Instruction 1 » List every number of T-states mentioned in the forum thread on MSX video chip timing.
Instruction 2 » From the forum thread on MSX video chip timing, copy word for word the passage starting at "So five NOPs" and ending at "still used actively.".

Document extract »
[start]

Best way to test this: get BRMSX and run it on MSX1 with -vdptiming. If the screen goes crazy, then you need more NOPs (and sometimes just two NOPs aren't enough... faced that problem several times doing game conversions)
On MSX2 you can do several consecutive OUTIs without problems, so this would be the best solution for MSX2 IMHO
(But I don't know if it's possible, I didnt look at the source yet)
I can confirm the same:
passing from my old HB75P (msx1) to my old Philips MSX2 all the VDP timings disappeared magically.
Was I lucky with my Philips msx2 or the timing specifications have changed passing from msx1 to msx2 ?
I don't have much experience with msx2, but I need to put 2 nops between outs with NoFun using screen 0, width 80.
Look again at the calculation ...
In the worst case (MSX1 - Screen 2), we need to wait 29 T-states before accessing again the VRAM.
If we take a standard OUT (n),A instruction it means we need to wait 18 T-states after it.
So five NOPs (yes, five) are needed (@ 4 T-states each).
In cases like the above I'm of the idea of letting things as they are and add in comments warnings or/and email for assistance.
If someone incurs into the problem on his HW he will signal you that the problem exists.
I think that the # of real HW still being used is quickly decreasing in time and that the most basic and ancient machines are those less utilized nowadays.
This could be a nice way to know if real MSX machines with this timing flaw are still used actively.
@ Metallion, yes you really need 29 T-states between outs. Many times 28 is enough but it requires some knowledege about how the application is used (sprites etc).. Since your depacker is general purpose you need to use the worst case.

[end]

Records for finding displayed items:
[start]

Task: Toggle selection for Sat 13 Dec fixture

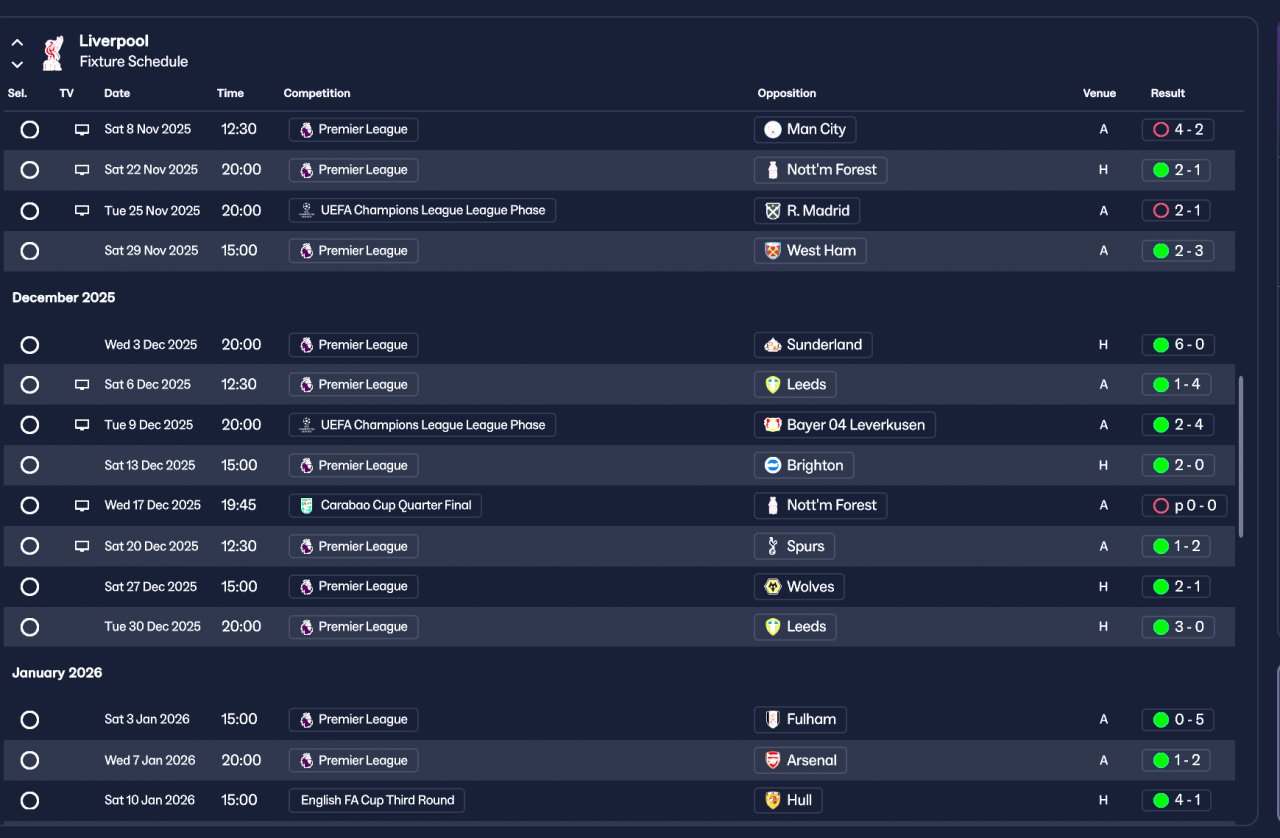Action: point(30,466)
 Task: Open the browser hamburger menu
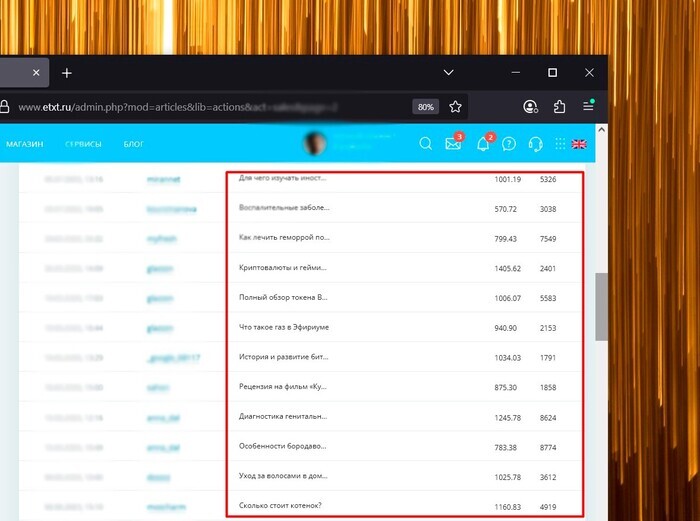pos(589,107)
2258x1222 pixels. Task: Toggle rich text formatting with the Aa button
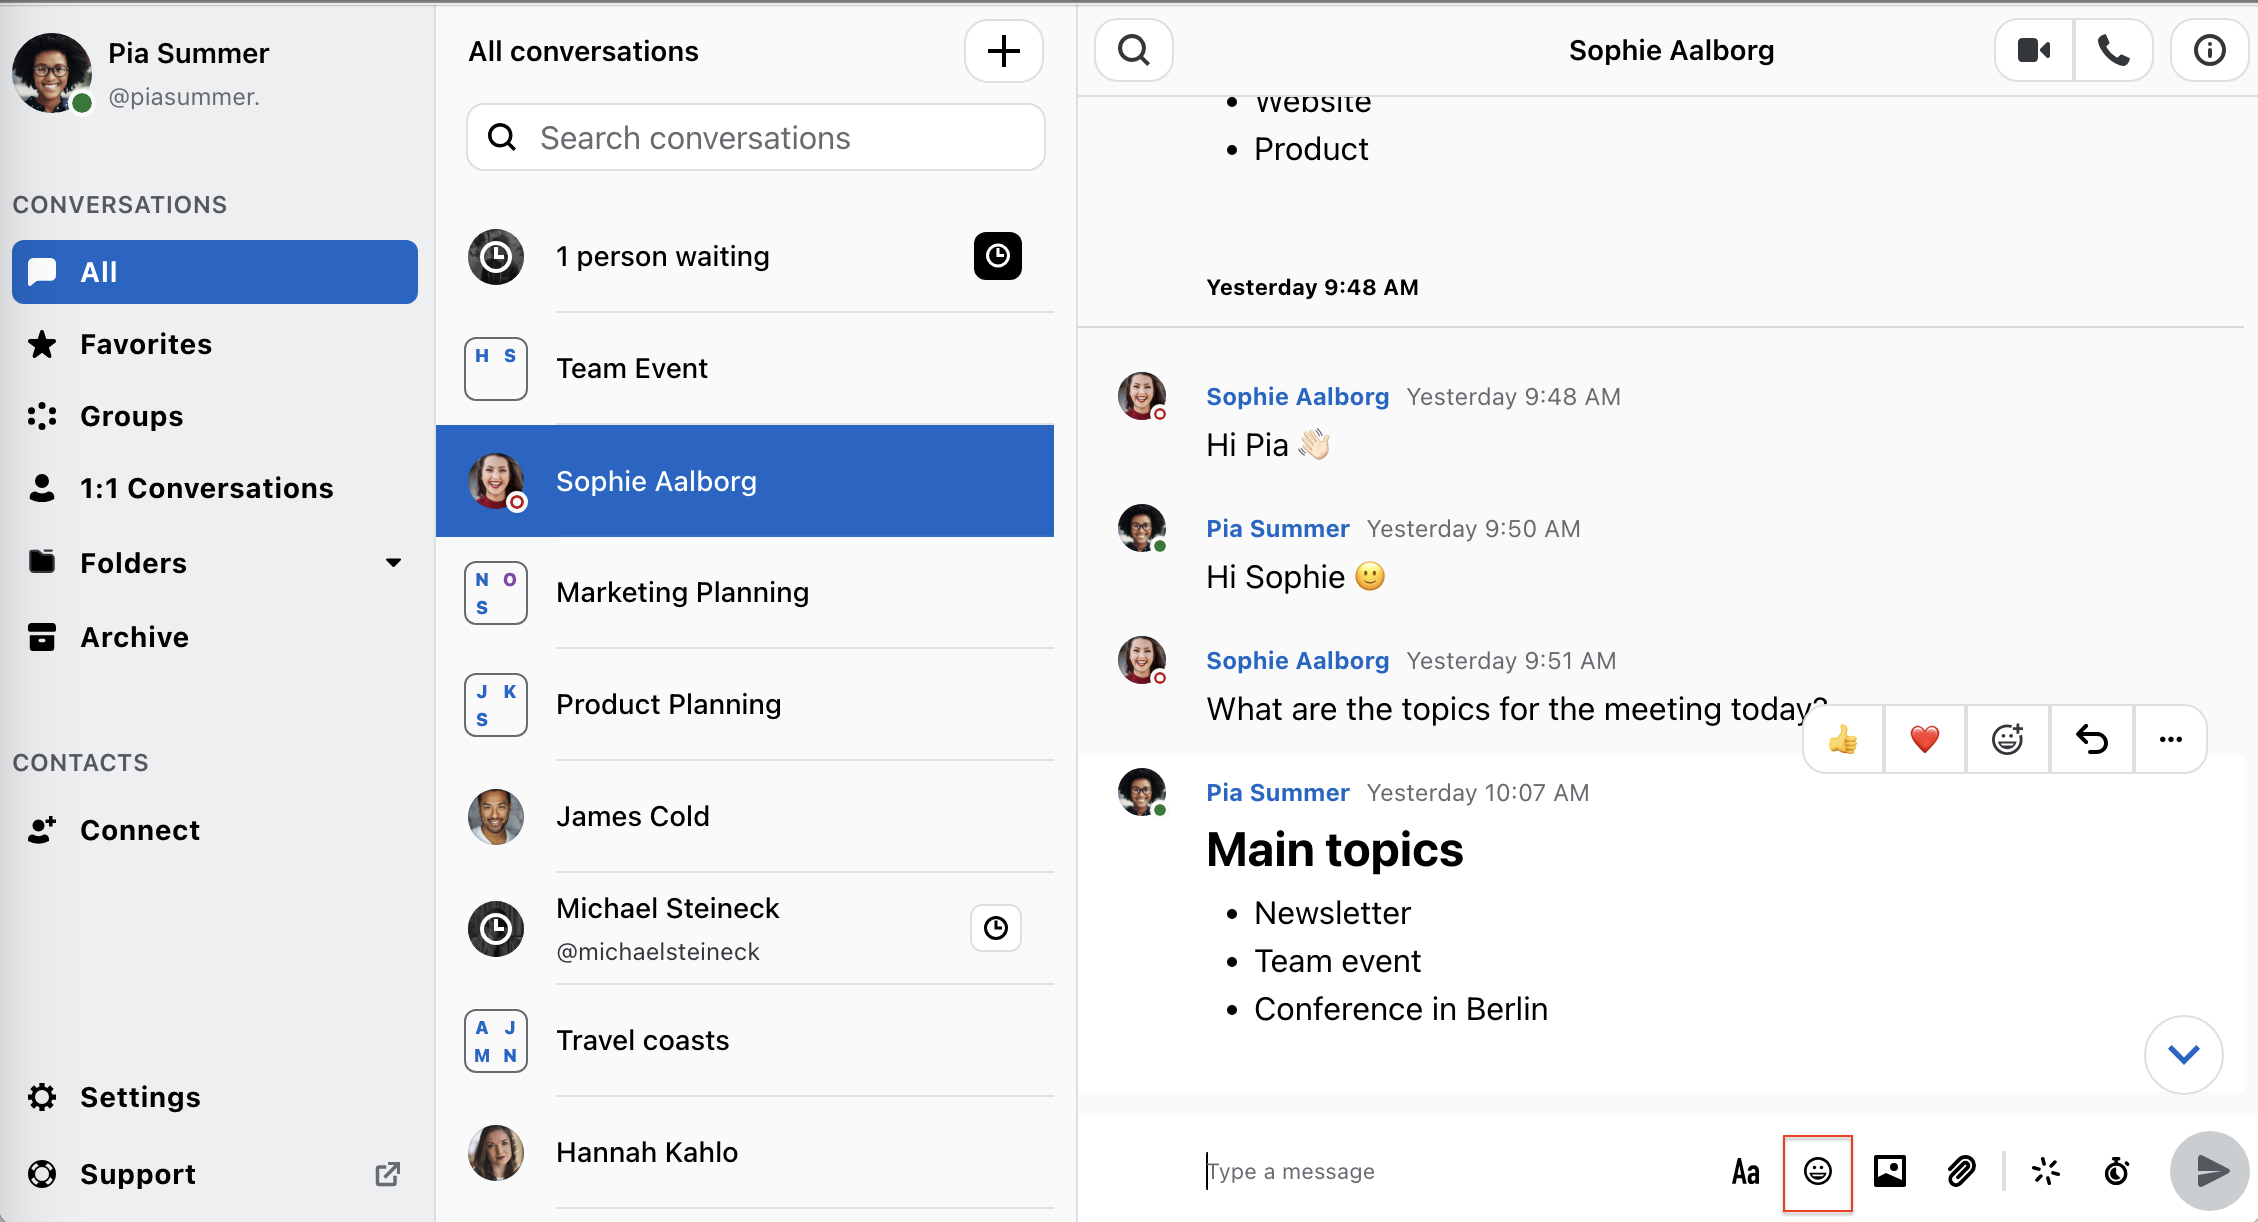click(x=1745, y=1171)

[end]

Problem solution 1 » 29, 18, 4, 28

Problem solution 2 »
So five NOPs (yes, five) are needed (@ 4 T-states each).
In cases like the above I'm of the idea of letting things as they are and add in comments warnings or/and email for assistance.
If someone incurs into the problem on his HW he will signal you that the problem exists.
I think that the # of real HW still being used is quickly decreasing in time and that the most basic and ancient machines are those less utilized nowadays.
This could be a nice way to know if real MSX machines with this timing flaw are still used actively.